• **WHAT TO PRODUCE**:
From the article on college COVID rules below, write out the passage that begins at the words "In Other Ivory Towers is" and stops after "for vaccinated individuals.", word for word.

• **SOURCE DOCUMENT**:
+--
In Other Ivory Towers: Other colleges face outbreaks, stricter COVID rules

Fiona Seibert

Amherst’s COVID regulations are among the strictest in the NESCAC. (Photo courtesy of Wikimedia Commons.)

In Other Ivory Towers is the Record’s look at colleges and universities outside the Purple Bubble.

As colleges nationwide reopen for the fall semester, some peer institutions have implemented public health restrictions notably stricter than the College’s COVID-19 rules. Others have had to change their policies in response to sharp upticks in student COVID cases.

Amherst

At Amherst, students are required to wear a KN95 or double-mask whenever they are in academic spaces at full capacity. Amherst’s guidelines on testing, identification, and contact with those outside the campus community also prove stricter than other NESCAC campuses. Amherst students must participate in surveillance testing — testing for those who do not exhibit COVID symptoms — twice weekly, whereas Williams requires only weekly surveillance tests for vaccinated individuals.

Amherst students are required to wear lanyards displaying their college ID card at all times while on campus. Students must remain in Hampshire County and may not eat indoors in restaurants or bars; before Sept. 11, they had to remain in the town of Amherst. Spectators are allowed at sporting events but are also required to wear masks.

Amherst’s strict regulations have led to backlash from students. Over 400 students signed a letter to President Biddy Martin objecting to guidelines prohibiting indoor dining at dining halls, restaurants, and bars and requiring outdoor masking through Sept. 13.

“These guidelines are significantly more restricted than our peer institutions,” the letter states. “We ask for an explanation of what makes the environment at Amherst so different from similarly sized and located colleges.”

On Aug. 29, following the student letter Martin released a statement loosening the outdoor mask mandate to only require that students carry a mask outdoors at all times.
+--
• **EXTRACTED MATERIAL**:
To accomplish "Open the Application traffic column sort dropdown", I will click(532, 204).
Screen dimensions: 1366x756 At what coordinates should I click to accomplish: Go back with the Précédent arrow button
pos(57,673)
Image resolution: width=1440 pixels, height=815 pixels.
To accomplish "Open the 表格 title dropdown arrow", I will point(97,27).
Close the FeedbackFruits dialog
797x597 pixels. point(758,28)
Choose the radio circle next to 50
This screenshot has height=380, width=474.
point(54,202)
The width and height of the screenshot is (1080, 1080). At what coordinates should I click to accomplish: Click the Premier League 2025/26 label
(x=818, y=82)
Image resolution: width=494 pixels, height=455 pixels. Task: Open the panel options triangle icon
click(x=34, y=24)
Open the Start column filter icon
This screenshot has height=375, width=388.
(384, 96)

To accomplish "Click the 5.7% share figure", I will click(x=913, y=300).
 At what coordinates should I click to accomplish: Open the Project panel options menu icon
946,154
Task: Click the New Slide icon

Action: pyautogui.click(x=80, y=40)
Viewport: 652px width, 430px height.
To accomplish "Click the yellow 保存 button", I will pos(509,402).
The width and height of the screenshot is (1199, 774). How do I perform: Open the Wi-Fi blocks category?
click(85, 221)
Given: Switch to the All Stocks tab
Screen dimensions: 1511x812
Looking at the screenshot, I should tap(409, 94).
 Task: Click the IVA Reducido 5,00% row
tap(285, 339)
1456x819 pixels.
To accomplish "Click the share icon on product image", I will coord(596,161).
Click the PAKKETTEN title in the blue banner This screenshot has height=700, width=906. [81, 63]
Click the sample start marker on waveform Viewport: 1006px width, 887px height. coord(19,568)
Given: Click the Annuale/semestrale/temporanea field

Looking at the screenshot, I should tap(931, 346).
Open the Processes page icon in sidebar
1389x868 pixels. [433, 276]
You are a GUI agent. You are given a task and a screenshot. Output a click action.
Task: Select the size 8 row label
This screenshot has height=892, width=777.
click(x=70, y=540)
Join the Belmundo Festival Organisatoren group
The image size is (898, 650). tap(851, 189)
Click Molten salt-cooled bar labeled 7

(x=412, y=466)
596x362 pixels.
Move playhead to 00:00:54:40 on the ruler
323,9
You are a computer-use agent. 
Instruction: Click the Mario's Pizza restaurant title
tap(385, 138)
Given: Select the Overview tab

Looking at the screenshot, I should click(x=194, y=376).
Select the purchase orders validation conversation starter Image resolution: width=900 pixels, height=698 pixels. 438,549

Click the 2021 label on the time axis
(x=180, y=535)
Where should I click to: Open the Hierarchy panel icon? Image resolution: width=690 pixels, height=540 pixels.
+--
• **TASK SOLUTION**:
In Other Ivory Towers is the Record’s look at colleges and universities outside the Purple Bubble.

As colleges nationwide reopen for the fall semester, some peer institutions have implemented public health restrictions notably stricter than the College’s COVID-19 rules. Others have had to change their policies in response to sharp upticks in student COVID cases.

Amherst

At Amherst, students are required to wear a KN95 or double-mask whenever they are in academic spaces at full capacity. Amherst’s guidelines on testing, identification, and contact with those outside the campus community also prove stricter than other NESCAC campuses. Amherst students must participate in surveillance testing — testing for those who do not exhibit COVID symptoms — twice weekly, whereas Williams requires only weekly surveillance tests for vaccinated individuals.